■ WORK INSTRUCTION
Your output should be the complete listing, repeated exactly.

=== Begin Enclosure ===

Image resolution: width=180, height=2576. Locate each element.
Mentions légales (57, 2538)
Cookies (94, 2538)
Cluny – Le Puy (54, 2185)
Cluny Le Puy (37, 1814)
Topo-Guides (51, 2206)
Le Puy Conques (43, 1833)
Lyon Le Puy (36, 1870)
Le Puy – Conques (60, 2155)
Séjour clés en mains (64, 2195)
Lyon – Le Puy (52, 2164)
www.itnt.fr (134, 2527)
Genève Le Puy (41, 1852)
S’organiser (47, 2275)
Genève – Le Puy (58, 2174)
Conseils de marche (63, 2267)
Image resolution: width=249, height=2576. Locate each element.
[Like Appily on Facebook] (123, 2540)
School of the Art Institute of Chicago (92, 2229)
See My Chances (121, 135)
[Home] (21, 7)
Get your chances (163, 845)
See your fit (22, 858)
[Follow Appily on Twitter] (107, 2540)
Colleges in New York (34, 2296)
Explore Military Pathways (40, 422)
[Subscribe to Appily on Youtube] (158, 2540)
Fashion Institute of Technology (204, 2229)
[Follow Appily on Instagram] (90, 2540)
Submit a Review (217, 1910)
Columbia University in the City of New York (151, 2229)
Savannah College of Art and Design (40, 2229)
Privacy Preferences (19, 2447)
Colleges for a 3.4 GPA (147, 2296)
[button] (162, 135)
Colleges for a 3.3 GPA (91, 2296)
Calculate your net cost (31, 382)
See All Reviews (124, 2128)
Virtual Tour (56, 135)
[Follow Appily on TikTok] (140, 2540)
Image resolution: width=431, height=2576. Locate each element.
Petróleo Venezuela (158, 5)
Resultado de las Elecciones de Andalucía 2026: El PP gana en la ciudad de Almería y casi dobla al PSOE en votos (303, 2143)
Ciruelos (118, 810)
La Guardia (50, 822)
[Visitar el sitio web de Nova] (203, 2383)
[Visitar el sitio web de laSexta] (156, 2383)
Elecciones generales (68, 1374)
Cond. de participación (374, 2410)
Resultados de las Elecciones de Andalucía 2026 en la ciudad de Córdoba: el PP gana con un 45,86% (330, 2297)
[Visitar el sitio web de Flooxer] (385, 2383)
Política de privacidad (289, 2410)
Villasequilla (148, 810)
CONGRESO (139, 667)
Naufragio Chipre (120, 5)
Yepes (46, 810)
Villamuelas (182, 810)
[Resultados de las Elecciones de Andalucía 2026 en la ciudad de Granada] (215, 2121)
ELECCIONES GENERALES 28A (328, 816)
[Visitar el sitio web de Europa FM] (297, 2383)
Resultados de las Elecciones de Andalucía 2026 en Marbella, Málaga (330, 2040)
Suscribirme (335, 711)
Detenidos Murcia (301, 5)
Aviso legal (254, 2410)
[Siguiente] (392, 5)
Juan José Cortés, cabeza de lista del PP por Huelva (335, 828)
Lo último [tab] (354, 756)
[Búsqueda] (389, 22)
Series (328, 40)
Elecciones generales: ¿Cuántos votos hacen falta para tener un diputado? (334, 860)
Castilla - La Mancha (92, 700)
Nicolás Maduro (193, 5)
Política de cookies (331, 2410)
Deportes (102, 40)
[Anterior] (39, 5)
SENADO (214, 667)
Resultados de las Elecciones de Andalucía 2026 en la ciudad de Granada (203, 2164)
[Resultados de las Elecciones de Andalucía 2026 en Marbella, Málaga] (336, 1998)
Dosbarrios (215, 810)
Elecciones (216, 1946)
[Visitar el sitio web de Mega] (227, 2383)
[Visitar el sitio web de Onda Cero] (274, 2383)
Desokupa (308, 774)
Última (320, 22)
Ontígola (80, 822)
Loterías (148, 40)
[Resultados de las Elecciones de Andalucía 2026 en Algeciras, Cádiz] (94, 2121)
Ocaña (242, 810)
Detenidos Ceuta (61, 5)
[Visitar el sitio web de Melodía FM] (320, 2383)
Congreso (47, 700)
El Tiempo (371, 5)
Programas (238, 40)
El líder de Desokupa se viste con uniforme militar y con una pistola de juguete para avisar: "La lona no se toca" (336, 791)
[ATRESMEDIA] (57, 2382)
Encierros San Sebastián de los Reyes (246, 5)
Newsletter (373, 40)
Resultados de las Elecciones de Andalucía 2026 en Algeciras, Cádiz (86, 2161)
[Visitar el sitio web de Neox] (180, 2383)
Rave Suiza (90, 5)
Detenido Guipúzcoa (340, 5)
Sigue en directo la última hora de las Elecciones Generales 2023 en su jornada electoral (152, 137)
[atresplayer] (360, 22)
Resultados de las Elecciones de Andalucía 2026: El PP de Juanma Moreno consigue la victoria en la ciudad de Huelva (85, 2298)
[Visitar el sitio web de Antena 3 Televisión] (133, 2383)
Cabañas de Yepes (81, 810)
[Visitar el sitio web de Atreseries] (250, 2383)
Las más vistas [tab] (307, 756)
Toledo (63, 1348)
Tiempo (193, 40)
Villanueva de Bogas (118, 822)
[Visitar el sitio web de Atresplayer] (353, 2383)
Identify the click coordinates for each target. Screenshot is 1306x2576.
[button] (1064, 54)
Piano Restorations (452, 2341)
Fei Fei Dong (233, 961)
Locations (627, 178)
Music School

=== End Enclosure ===

■ SOLUTION FOR THIS PROBLEM
Image resolution: width=180, height=2576. Locate each element.
Mentions légales (57, 2538)
Cookies (94, 2538)
Cluny – Le Puy (54, 2185)
Cluny Le Puy (37, 1814)
Topo-Guides (51, 2206)
Le Puy Conques (43, 1833)
Lyon Le Puy (36, 1870)
Le Puy – Conques (60, 2155)
Séjour clés en mains (64, 2195)
Lyon – Le Puy (52, 2164)
www.itnt.fr (134, 2527)
Genève Le Puy (41, 1852)
S’organiser (47, 2275)
Genève – Le Puy (58, 2174)
Conseils de marche (63, 2267)
Image resolution: width=249, height=2576. Locate each element.
[Like Appily on Facebook] (123, 2540)
School of the Art Institute of Chicago (92, 2229)
See My Chances (121, 135)
[Home] (21, 7)
Get your chances (163, 845)
See your fit (22, 858)
[Follow Appily on Twitter] (107, 2540)
Colleges in New York (34, 2296)
Explore Military Pathways (40, 422)
[Subscribe to Appily on Youtube] (158, 2540)
Fashion Institute of Technology (204, 2229)
[Follow Appily on Instagram] (90, 2540)
Submit a Review (217, 1910)
Columbia University in the City of New York (151, 2229)
Savannah College of Art and Design (40, 2229)
Privacy Preferences (19, 2447)
Colleges for a 3.4 GPA (147, 2296)
[button] (162, 135)
Colleges for a 3.3 GPA (91, 2296)
Calculate your net cost (31, 382)
See All Reviews (124, 2128)
Virtual Tour (56, 135)
[Follow Appily on TikTok] (140, 2540)
Image resolution: width=431, height=2576. Locate each element.
Petróleo Venezuela (158, 5)
Resultado de las Elecciones de Andalucía 2026: El PP gana en la ciudad de Almería y casi dobla al PSOE en votos (303, 2143)
Ciruelos (118, 810)
La Guardia (50, 822)
[Visitar el sitio web de Nova] (203, 2383)
[Visitar el sitio web de laSexta] (156, 2383)
Elecciones generales (68, 1374)
Cond. de participación (374, 2410)
Resultados de las Elecciones de Andalucía 2026 en la ciudad de Córdoba: el PP gana con un 45,86% (330, 2297)
[Visitar el sitio web de Flooxer] (385, 2383)
Política de privacidad (289, 2410)
Villasequilla (148, 810)
CONGRESO (139, 667)
Naufragio Chipre (120, 5)
Yepes (46, 810)
Villamuelas (182, 810)
[Resultados de las Elecciones de Andalucía 2026 en la ciudad de Granada] (215, 2121)
ELECCIONES GENERALES 28A (328, 816)
[Visitar el sitio web de Europa FM] (297, 2383)
Resultados de las Elecciones de Andalucía 2026 en Marbella, Málaga (330, 2040)
Suscribirme (335, 711)
Detenidos Murcia (301, 5)
Aviso legal (254, 2410)
[Siguiente] (392, 5)
Juan José Cortés, cabeza de lista del PP por Huelva (335, 828)
Lo último [tab] (354, 756)
[Búsqueda] (389, 22)
Series (328, 40)
Elecciones generales: ¿Cuántos votos hacen falta para tener un diputado? (334, 860)
Castilla - La Mancha (92, 700)
Nicolás Maduro (193, 5)
Política de cookies (331, 2410)
Deportes (102, 40)
[Anterior] (39, 5)
SENADO (214, 667)
Resultados de las Elecciones de Andalucía 2026 en la ciudad de Granada (203, 2164)
[Resultados de las Elecciones de Andalucía 2026 en Marbella, Málaga] (336, 1998)
Dosbarrios (215, 810)
Elecciones (216, 1946)
[Visitar el sitio web de Mega] (227, 2383)
[Visitar el sitio web de Onda Cero] (274, 2383)
Desokupa (308, 774)
Última (320, 22)
Ontígola (80, 822)
Loterías (148, 40)
[Resultados de las Elecciones de Andalucía 2026 en Algeciras, Cádiz] (94, 2121)
Ocaña (242, 810)
Detenidos Ceuta (61, 5)
[Visitar el sitio web de Melodía FM] (320, 2383)
Congreso (47, 700)
El Tiempo (371, 5)
Programas (238, 40)
El líder de Desokupa se viste con uniforme militar y con una pistola de juguete para avisar: "La lona no se toca" (336, 791)
[ATRESMEDIA] (57, 2382)
Encierros San Sebastián de los Reyes (246, 5)
Newsletter (373, 40)
Resultados de las Elecciones de Andalucía 2026 en Algeciras, Cádiz (86, 2161)
[Visitar el sitio web de Neox] (180, 2383)
Rave Suiza (90, 5)
Detenido Guipúzcoa (340, 5)
Sigue en directo la última hora de las Elecciones Generales 2023 en su jornada electoral (152, 137)
[atresplayer] (360, 22)
Resultados de las Elecciones de Andalucía 2026: El PP de Juanma Moreno consigue la victoria en la ciudad de Huelva (85, 2298)
[Visitar el sitio web de Antena 3 Televisión] (133, 2383)
Cabañas de Yepes (81, 810)
[Visitar el sitio web de Atreseries] (250, 2383)
Las más vistas [tab] (307, 756)
Toledo (63, 1348)
Tiempo (193, 40)
Villanueva de Bogas (118, 822)
[Visitar el sitio web de Atresplayer] (353, 2383)
Identify the click coordinates for each target. Screenshot is 1306x2576.
[button] (1064, 54)
Piano Restorations (452, 2341)
Fei Fei Dong (233, 961)
Locations (627, 178)
Music School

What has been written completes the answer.